#### Instructions for the task
Turn the lines below into a Markdown table with two columns, Row and Line, where Row numbers each line and Line holds its text. Skip blank lines, and leave the pictures out of the table.

((

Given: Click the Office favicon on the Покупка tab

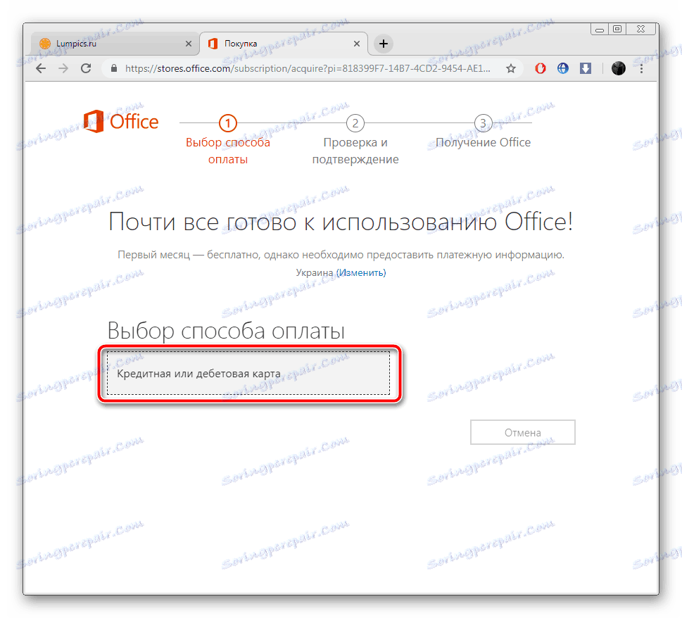Looking at the screenshot, I should (213, 43).
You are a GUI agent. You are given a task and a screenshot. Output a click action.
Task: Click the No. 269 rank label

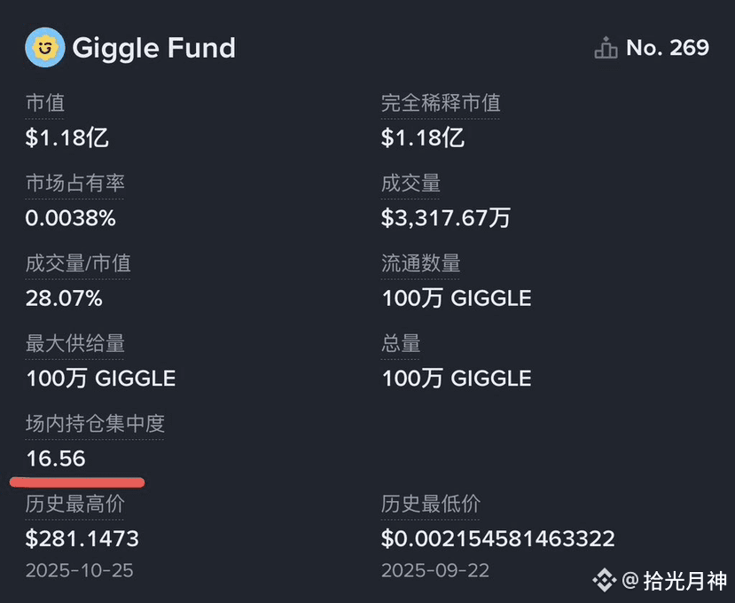tap(668, 47)
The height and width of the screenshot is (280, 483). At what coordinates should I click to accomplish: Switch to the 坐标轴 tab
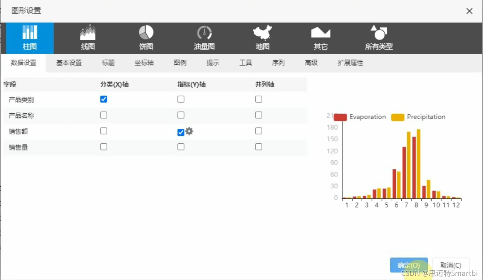pos(143,62)
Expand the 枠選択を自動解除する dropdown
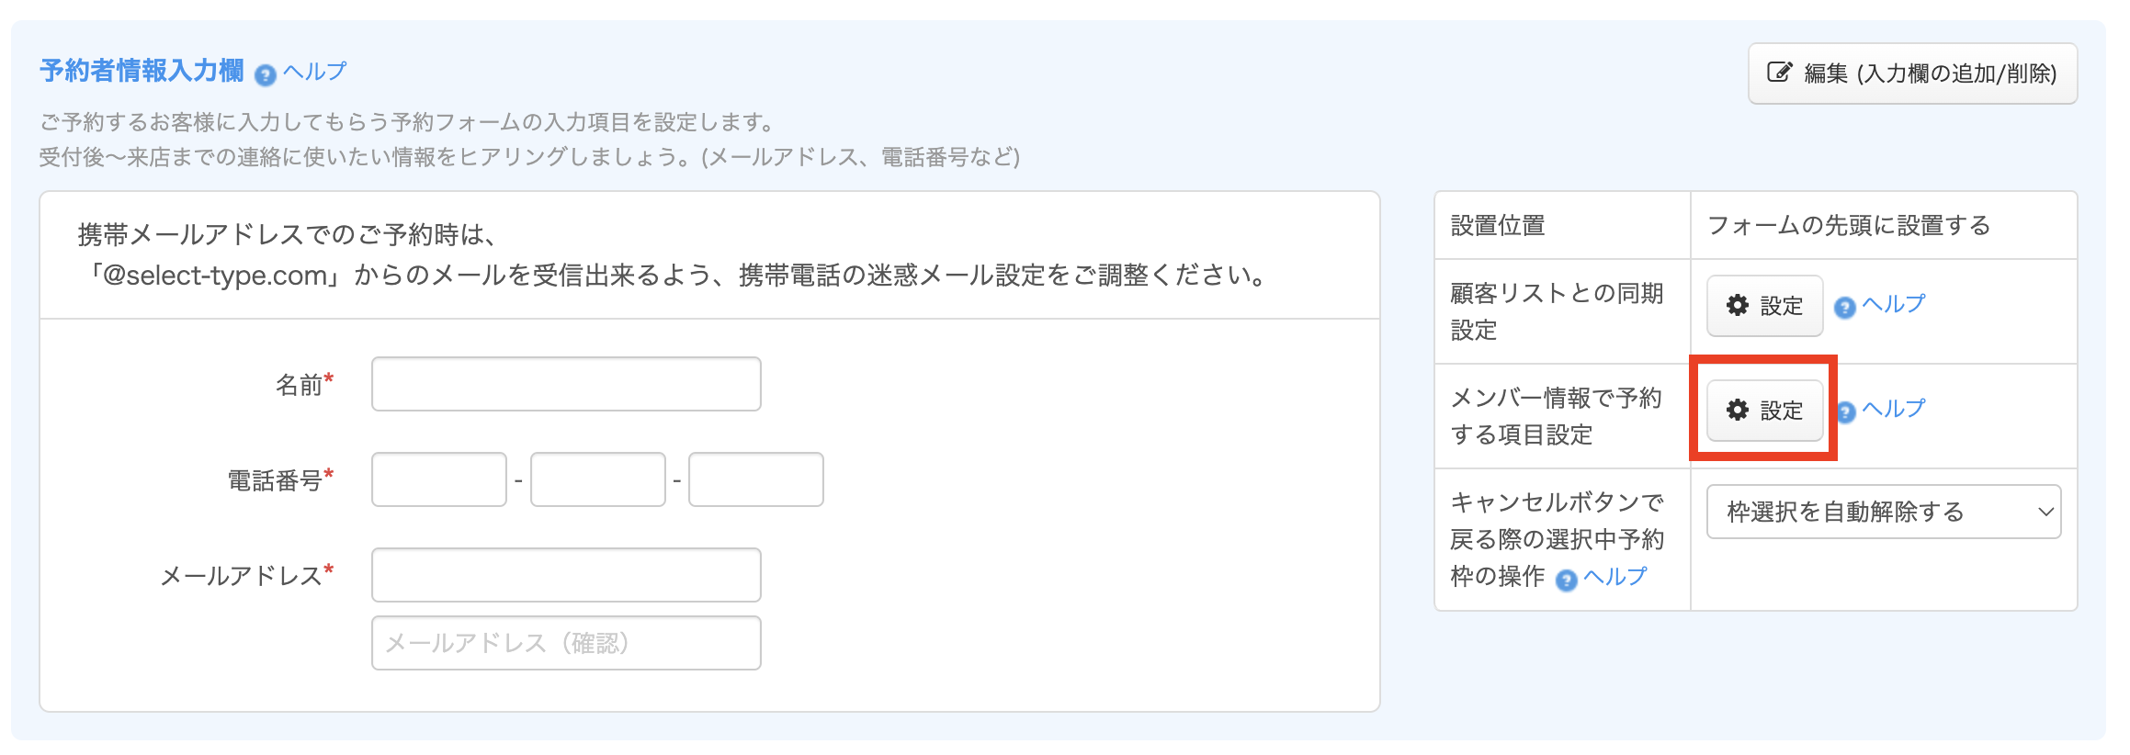Image resolution: width=2130 pixels, height=755 pixels. coord(1884,512)
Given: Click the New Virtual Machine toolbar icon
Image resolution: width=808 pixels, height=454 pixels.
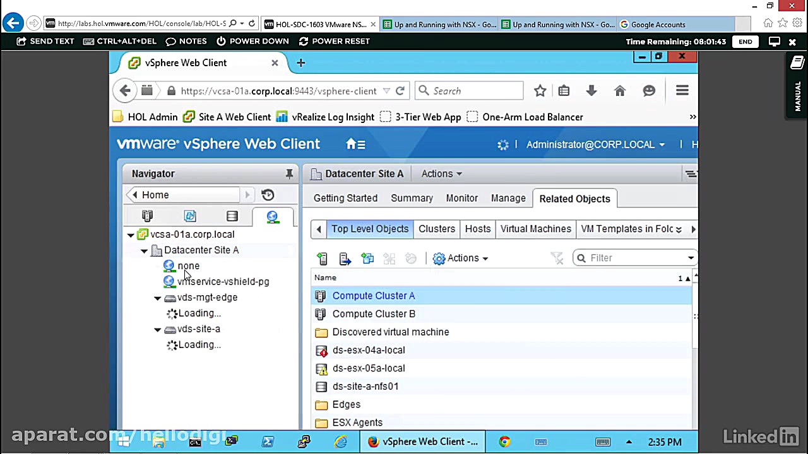Looking at the screenshot, I should [322, 258].
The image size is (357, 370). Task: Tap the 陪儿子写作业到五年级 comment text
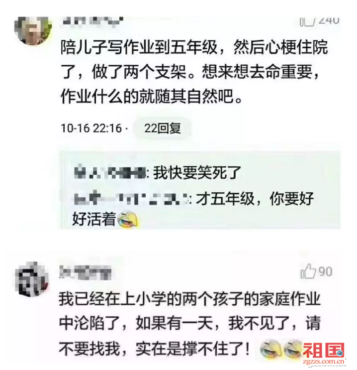click(194, 72)
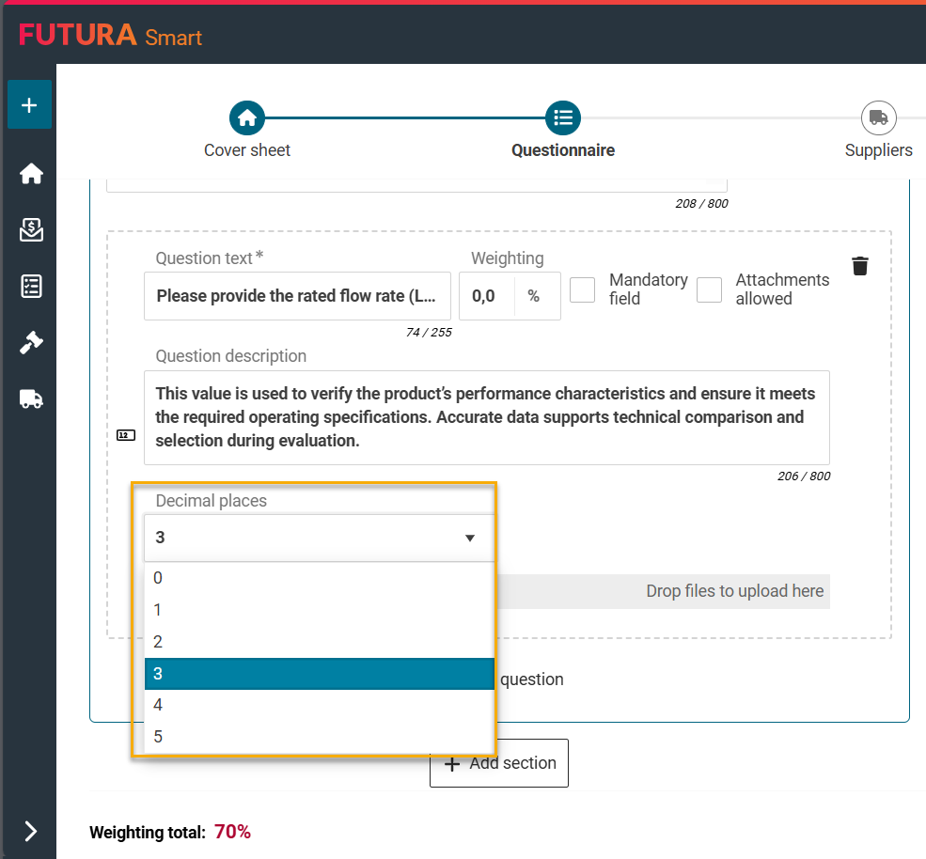The height and width of the screenshot is (859, 926).
Task: Tick the Attachments allowed checkbox
Action: coord(709,289)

))

#### Solution for this problem
| Row | Line |
|---|---|
| 1 | Given: Click the Office favicon on the Покупка tab |
| 2 | Looking at the screenshot, I should (213, 43). |
| 3 | You are a GUI agent. You are given a task and a screenshot. Output a click action. |
| 4 | Task: Click the No. 269 rank label |
| 5 | tap(668, 47) |
| 6 | The height and width of the screenshot is (280, 483). At what coordinates should I click to accomplish: Switch to the 坐标轴 tab |
| 7 | pos(143,62) |
| 8 | Expand the 枠選択を自動解除する dropdown |
| 9 | Image resolution: width=2130 pixels, height=755 pixels. coord(1884,512) |
| 10 | Given: Click the New Virtual Machine toolbar icon |
| 11 | Image resolution: width=808 pixels, height=454 pixels. |
| 12 | Looking at the screenshot, I should [322, 258]. |
| 13 | The image size is (357, 370). Task: Tap the 陪儿子写作业到五年级 comment text |
| 14 | click(194, 72) |
| 15 | The height and width of the screenshot is (859, 926). |
| 16 | Task: Tick the Attachments allowed checkbox |
| 17 | Action: coord(709,289) |